Maria Inês Dolci, coordenadora Institucional da Proteste – Associação de Consumidores, alerta que não se deve deixar para a última hora a busca por alternativas de pagamento:

- O consumidor deve buscar uma solução com a empresa, pelo menos, quatro dias antes da data do vencimento. Quem tem conta em débito automático não precisa se preocupar.

A coordenadora da Proteste destaca ainda sobre a importância do consumidor documentar-se:

- É fundamental guardar o protocolo ou até mesmo pedir a gravação da ligação feita para a empresa. Se não conseguir contato por telefone ou e-mail, faça-o por escrito. Isto porque, se o cliente procurou o fornecedor e esse não lhe deu opções, não poderá aplicar sobre o valor da fatura juros de mora e multa.

Para quem achar exagero a insistência dos especialistas para que o consumidor busque opções para o pagamento da fatura, Maria Elisa esclarece: trata-se do princípio básico do Código de Defesa do Consumidor (CDC), a boa-fé.

- Como a greve não é uma situação gerada pelo consumidor e nem pelo fornecedor, tendo em vista o respeito ao princípio da boa-fé é recomendável procurar meios para o cumprimento das obrigações – afirma Maria Elisa.

Na última semana, a Federação Brasileira de Bancos (Febraban) divulgou nota orientando as instituições financeiras a procurem as prefeituras (IPTU/ISS), concessionárias de serviços públicos (água, luz, telefone e gás) e os cedentes de boletos de cobrança visando obter isenção de encargos para o recebimento das faturas de cobrança vencidos até que seja reestabelecidos os serviços dos Correios. A Febraban destaca que apenas os órgãos e as empresas emissoras dos boletos podem isentar a cobrança de encargos. Em relação aos boletos que constituem créditos dos próprios bancos vencidos no período da greve dos funcionários da ECT, a orientação da federação é de que seja dispensada a cobrança de atualização monetária, juros e mora.

A instituição informou ainda que o consumidor pode requerer o boleto bancário via Débito Direto Autorizado (DDA), que elimina a necessidade do boleto impresso e pode ser acessado eletronicamente, sem o risco de extravio da correspondência e a alteração dos dados.

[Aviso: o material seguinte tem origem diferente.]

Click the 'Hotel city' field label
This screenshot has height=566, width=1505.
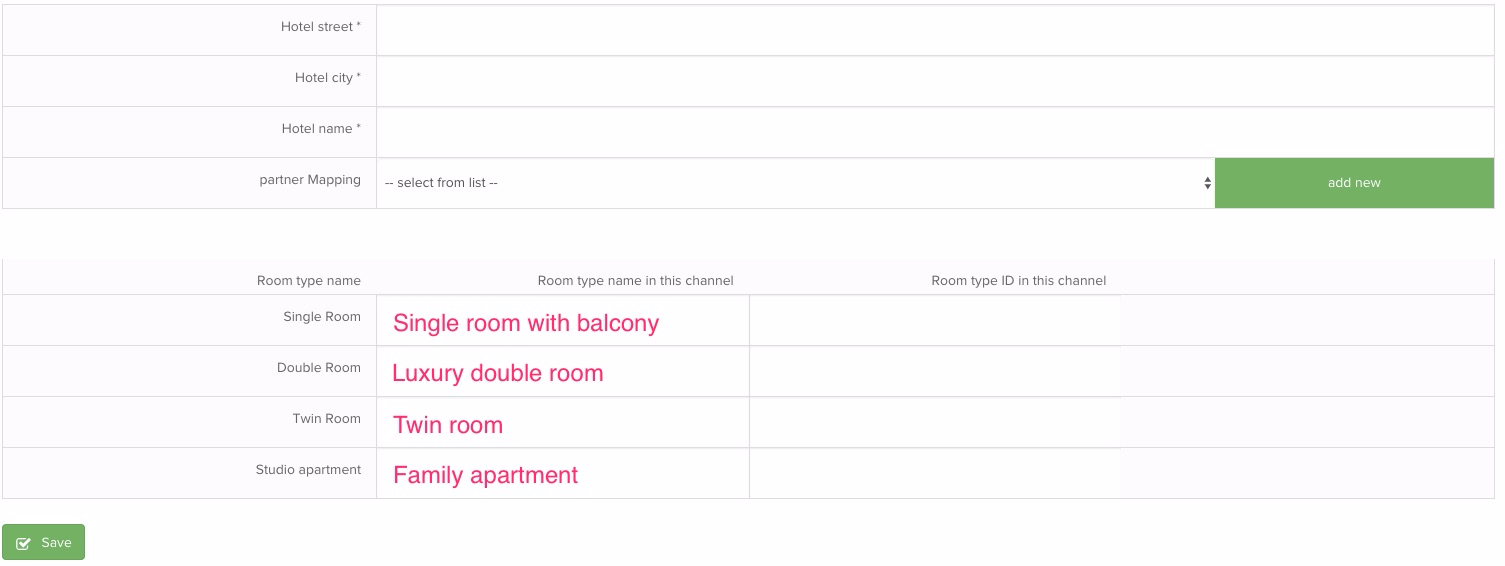tap(327, 78)

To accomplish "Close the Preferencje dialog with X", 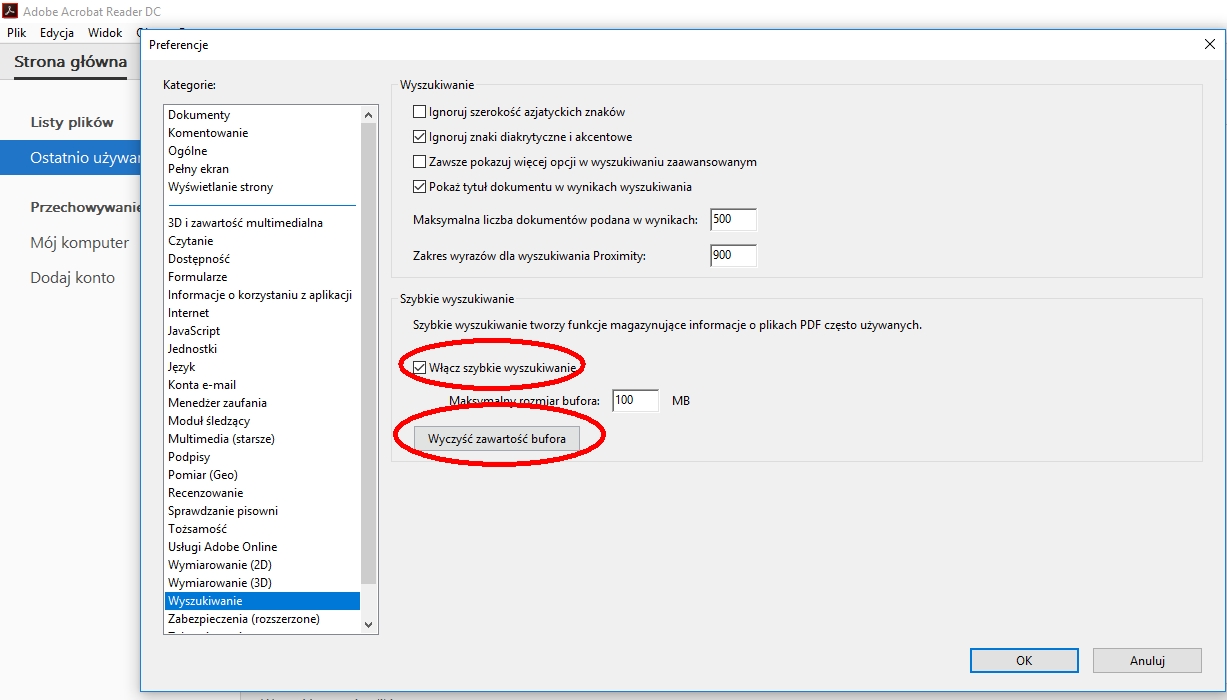I will [x=1209, y=44].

Já quem pagou por serviços dos Correios que não foram prestados de acordo com o contratado, devido a grave, tem o direito de pedir ressarcimento. Caso não haja uma solução administrativa, especialistas recomendam que registrar queixa em órgãos de defesa do consumidor. Se houver algum dano moral motivado pela não prestação do serviço, o consumidor pode ainda recorrer à Justiça.